Java and Kotlin APIs optimized for mobile biometric terminals and handheld scanners.
Processes minutiae extraction and matching using optical or capacitive sensors.
Are you building a or a web-based system ? secureye biometric sdk
By utilizing the SDK, software engineers can bypass the complex physics and mathematical algorithms involved in processing biometric data—such as minutiae point extraction or facial vector calculation—and instead interact with high-level, developer-friendly methods. Core Capabilities and Features 1. Multi-Modal Biometric Support
While exact syntax varies across programming languages, the SDK architecture fundamentally relies on a standard sequence of operations: Java and Kotlin APIs optimized for mobile biometric
Security is paramount. The SDK does not store raw fingerprint images (which can be reconstructed). Instead, it converts biometric data into a mathematical template (hash). These templates can be encrypted using AES-256 or stored in a proprietary secure format.

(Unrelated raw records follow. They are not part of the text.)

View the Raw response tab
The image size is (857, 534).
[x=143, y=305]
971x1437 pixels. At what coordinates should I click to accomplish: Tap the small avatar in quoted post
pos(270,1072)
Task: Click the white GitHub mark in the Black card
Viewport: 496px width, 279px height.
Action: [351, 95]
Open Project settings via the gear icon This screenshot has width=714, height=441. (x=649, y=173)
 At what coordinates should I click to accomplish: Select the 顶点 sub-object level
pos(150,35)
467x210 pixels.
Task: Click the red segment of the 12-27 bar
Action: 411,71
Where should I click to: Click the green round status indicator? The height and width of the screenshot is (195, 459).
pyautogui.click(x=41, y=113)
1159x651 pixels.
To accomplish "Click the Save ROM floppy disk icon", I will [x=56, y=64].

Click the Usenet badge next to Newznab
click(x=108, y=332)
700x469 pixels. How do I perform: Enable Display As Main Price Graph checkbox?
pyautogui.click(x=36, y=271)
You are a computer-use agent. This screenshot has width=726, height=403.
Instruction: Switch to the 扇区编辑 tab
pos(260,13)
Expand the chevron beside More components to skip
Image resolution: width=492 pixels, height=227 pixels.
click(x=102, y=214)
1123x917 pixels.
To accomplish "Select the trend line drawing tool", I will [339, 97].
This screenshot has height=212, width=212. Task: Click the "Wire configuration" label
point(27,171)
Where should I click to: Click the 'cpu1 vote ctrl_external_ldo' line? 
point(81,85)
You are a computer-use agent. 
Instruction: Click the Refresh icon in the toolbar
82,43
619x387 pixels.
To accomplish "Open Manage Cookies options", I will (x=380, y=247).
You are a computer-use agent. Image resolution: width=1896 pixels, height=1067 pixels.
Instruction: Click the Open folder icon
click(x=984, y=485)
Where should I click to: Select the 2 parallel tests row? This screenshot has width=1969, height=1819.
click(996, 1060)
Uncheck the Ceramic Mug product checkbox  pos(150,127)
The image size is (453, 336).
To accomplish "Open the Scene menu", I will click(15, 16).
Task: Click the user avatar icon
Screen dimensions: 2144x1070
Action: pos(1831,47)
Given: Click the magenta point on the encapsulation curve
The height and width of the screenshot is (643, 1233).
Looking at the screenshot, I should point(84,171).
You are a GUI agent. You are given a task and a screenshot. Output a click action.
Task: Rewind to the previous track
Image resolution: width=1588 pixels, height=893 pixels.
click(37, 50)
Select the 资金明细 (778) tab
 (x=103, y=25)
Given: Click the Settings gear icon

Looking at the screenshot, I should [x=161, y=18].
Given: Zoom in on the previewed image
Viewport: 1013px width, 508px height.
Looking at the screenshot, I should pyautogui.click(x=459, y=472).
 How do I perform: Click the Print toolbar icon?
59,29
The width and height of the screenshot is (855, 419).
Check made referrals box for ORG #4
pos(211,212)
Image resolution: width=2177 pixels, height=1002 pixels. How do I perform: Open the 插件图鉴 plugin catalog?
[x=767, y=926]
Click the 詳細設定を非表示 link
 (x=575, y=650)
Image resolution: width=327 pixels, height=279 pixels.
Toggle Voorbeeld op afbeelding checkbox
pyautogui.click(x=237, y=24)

One of the most critical features in modern SDKs. Version 3.0 and higher of the SecuGen SDK include robust liveness detection. It can distinguish between a live human finger and a silicone replica, gummy bear, or printed paper. This is essential for banking and high-security access control. By utilizing the SDK, software engineers can bypass
It is important to note that while the hardware may be affordable, the true value is realized through the SDK, which often requires a one-time licensing fee for production environments rather than per-transaction costs.
Modern enterprise architecture spans diverse operating environments. The Secureye SDK supports multiple operating systems and programming frameworks:
Maya moved on to the . The Omni-Tower required dual authentication for the executive floors. The old system treated the fingerprint reader as a simple input device. The Secureye SDK, however, allowed Maya to access the raw sensor data and implement secure encryption protocols right at the point of capture. She configured the 'Fake Finger Detection' parameters, tuning the sensitivity to reject silicone or gelatine replicas—a common attack vector for high-value targets.